**Saved data entries**
====
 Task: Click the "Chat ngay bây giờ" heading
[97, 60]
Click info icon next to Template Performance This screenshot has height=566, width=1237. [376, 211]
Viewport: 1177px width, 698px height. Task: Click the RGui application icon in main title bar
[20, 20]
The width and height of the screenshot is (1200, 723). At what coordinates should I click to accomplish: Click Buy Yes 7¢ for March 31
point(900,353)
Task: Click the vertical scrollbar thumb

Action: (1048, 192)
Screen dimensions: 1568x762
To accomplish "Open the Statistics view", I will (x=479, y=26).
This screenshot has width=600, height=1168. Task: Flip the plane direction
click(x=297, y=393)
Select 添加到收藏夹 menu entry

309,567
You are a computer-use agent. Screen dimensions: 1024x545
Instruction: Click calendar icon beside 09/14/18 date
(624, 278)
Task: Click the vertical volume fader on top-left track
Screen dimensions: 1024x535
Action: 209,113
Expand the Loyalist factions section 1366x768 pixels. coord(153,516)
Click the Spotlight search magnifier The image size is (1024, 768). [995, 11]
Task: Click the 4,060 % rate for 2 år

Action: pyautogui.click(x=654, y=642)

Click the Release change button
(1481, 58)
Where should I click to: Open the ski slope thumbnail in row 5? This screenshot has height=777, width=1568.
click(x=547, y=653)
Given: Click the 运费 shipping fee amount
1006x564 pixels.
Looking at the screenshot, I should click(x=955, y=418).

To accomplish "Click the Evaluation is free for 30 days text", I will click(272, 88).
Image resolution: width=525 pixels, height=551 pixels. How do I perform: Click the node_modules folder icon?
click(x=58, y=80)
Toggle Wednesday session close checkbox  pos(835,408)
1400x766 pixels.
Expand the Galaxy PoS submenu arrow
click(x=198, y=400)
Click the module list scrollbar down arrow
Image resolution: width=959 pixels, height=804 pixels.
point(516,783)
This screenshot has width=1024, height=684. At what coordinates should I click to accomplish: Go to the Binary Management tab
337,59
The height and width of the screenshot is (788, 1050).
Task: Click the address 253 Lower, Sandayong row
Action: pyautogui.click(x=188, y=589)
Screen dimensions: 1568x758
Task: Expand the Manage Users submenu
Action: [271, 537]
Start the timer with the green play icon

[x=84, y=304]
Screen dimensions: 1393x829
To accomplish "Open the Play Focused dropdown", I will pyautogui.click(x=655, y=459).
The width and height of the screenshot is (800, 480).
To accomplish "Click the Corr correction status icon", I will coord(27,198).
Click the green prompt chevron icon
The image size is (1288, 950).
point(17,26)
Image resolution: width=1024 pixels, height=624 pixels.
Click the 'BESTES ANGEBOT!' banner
====
**Directions for this task**
Repeat only the stretch of lines that opens with the line containing "Screen dimensions: 1393x829" and closes with the final line of the entries, both included, exactly as written.

**Your response**
Screen dimensions: 1393x829
To accomplish "Open the Play Focused dropdown", I will pyautogui.click(x=655, y=459).
The width and height of the screenshot is (800, 480).
To accomplish "Click the Corr correction status icon", I will coord(27,198).
Click the green prompt chevron icon
The image size is (1288, 950).
point(17,26)
Image resolution: width=1024 pixels, height=624 pixels.
Click the 'BESTES ANGEBOT!' banner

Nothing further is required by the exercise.